What terrifies me is that the number of lives I save will never outnumber those I took when I was evil.
That the debt I owe will never be repaid.
And I'll live with the guilt, past death and into life after life after life.
Forever.

Hawkman Vol. V No. 27 (November 2020)
Writer: Robert Venditti

I've fought alongside every roster of every team imaginable. 
The original is still the best. 

Hawkwoman. My partner across time and space
We've died and reincarnated into so many different lifetimes, it's impossible to recall them all. 
We were given a choice to relive any part of our history. 
1940s Earth was our quick answer. 
It feels like home. 

Alan Scott. Earth's first Green Lantern.
He shines. And I don't mean because of the ring he wears. 
It's his heart.
I wish I was more like him. 

Wesley Dodds. The Sandman
Step on the wrong side of right, and he doesn't bring you dreams. 
He's your worst nightmare

Ted Grant. Wildcat
Always takes a beating. 
Never stays down. 

Jay Garrick. The original Flash
One look and you understand why he inspired a legacy

Hawkwoman and I arrived in the time and place where we used to believe our history began. 
A good time and place. 
But with good...
...always comes evil

Hawkman Vol. V No. 28 (December 2020)
Writer: Robert Venditti

I remember...
...pain.
In that life, he was Hath-Set, high priest of Anubis.
I was Prince Khufu Maat Kha-tar of Egypt.
We both loved a priestess named Chay-ara.
Hath-Set's love twisted him towards obsession. 
Then he murdered me. 

Hath-Set's killing stroke didn't tear this body, 
the body of archaeologist Carter Hall
But it tore my spirit.
I've reincarnated as Prince Khufu, Carter Hall, and too many other lifetimes to write down. In too many eras. On too many worlds. 

Chay-ara is Shayera now. 
In this time and place, we're known as Hawkman and Hawkgirl, members of the Justice Society of America.  
Together with our team, we combat evil in all its forms. 

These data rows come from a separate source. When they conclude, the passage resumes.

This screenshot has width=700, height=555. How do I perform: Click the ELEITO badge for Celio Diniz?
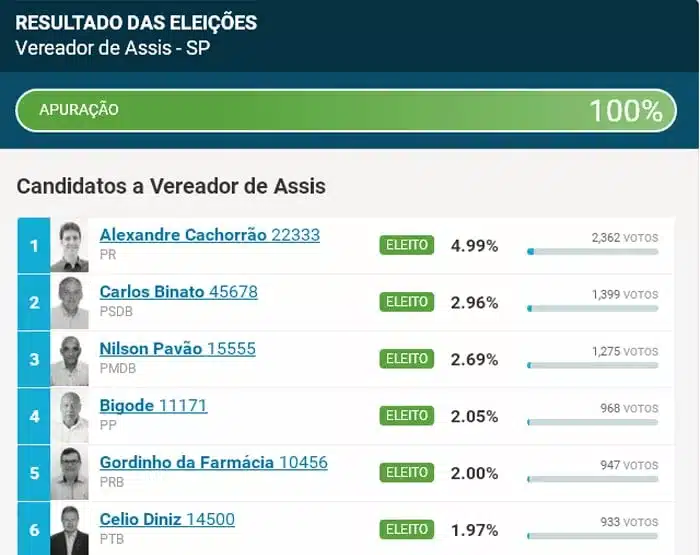[407, 529]
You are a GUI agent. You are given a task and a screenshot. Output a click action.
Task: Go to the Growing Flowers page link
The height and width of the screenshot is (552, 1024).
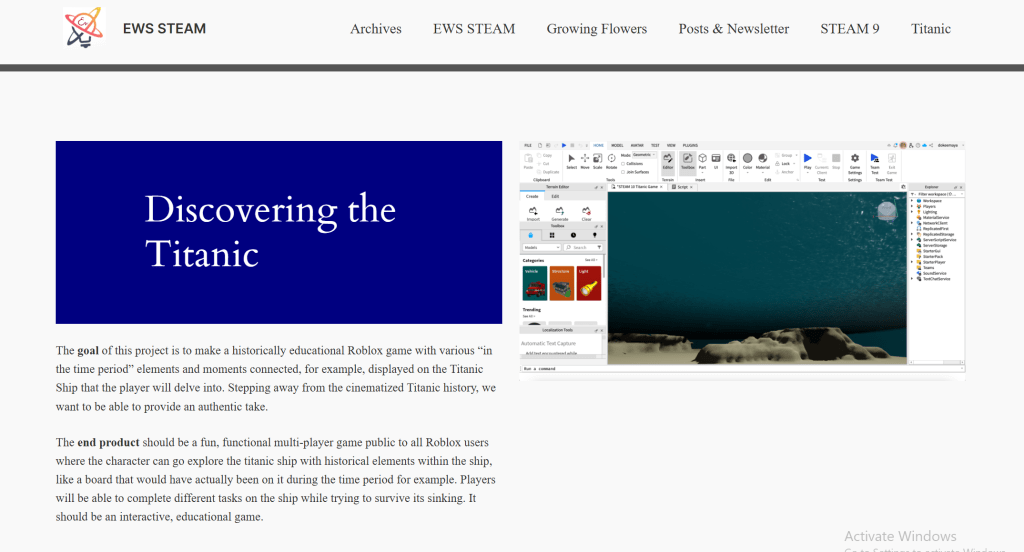[x=596, y=29]
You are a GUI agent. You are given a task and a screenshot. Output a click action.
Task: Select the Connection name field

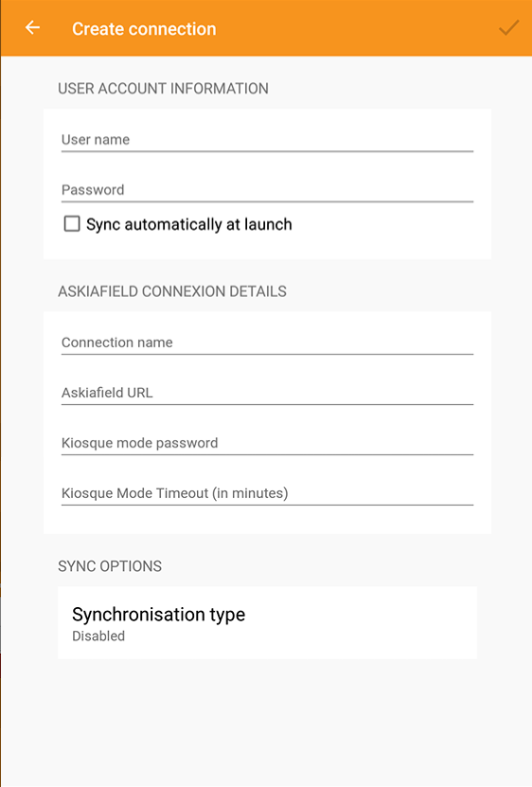click(x=267, y=342)
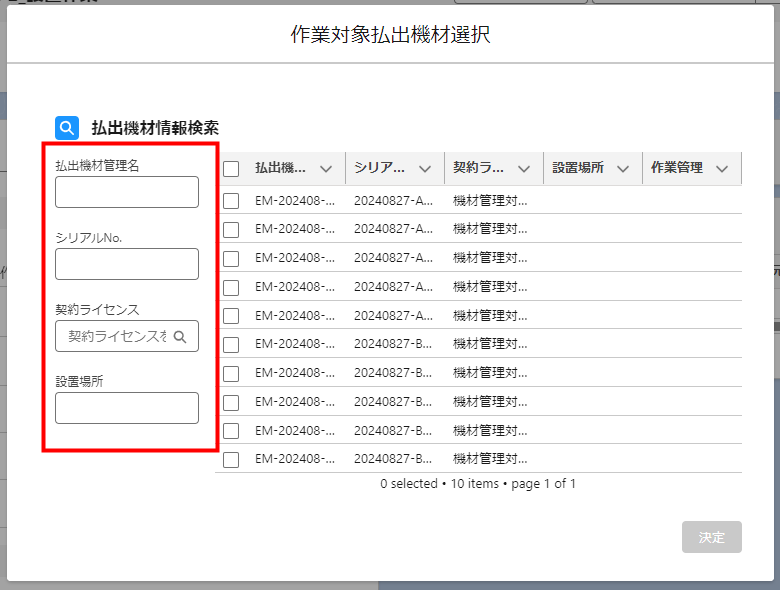Click the EM-202408 cell in the first row

(293, 201)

But an evil persists here that's connected to us both.
One the rest of the JSA could never understand. 

I thought it was defeated. 
That's the thing about evil. 
You can try to lock it up...
...but it never stays that way. 

Hawkman Vol. V No. 29 (January 2021)
Writer: Robert Venditti

That was the end of Anton Hastor...
...but not the last time we battled Hath-Set's spirit.

He returned in various incarnations throughout the years. 
Sometimes he got away.
Sometimes we imprisoned him. 
Our clashes never had the same teeth, though. 

After that train ride, Shay and I moved on. 
Our attentions turned to other things. 
We joined with old friends to fight old enemies.
We met new friends and fought new enemies. 
We had adventures in other realities that I couldn't explain at all. 

I'm old now. 
By anyone's measure. 
These days I often think about how you never truly forgive yourself for the wrong you've done. 
Not even after God says you've atoned. 
The best you can do is use each day to become better than you were the day before. 

I've been blessed with many, many days. 
Prince Khufu Maat Kha-tar of Egypt.
Katar Hol of Thanagar.
Catar-Ol of Krypton. 

Those and all the lifetimes before, since, and in between will be forgotten. 
Even Carter Hall someday. 

After that encounter with Hastor on the train so many years ago, Shay and I made a promise to each other. 
We'll accept death whenever it comes. Until then, we'll embrace life to make every day count. 

She teaches the younger generations how to fight.
I keep the history. 
If heroes don't know the past-- the good and the bad--they'll never understand what they're fighting to preserve and overcome. 

In the moments when we aren't guiding the others to be good...
...we're good to each other. 

After all the time and space, every millennium and world...
...these are the legacies that matter.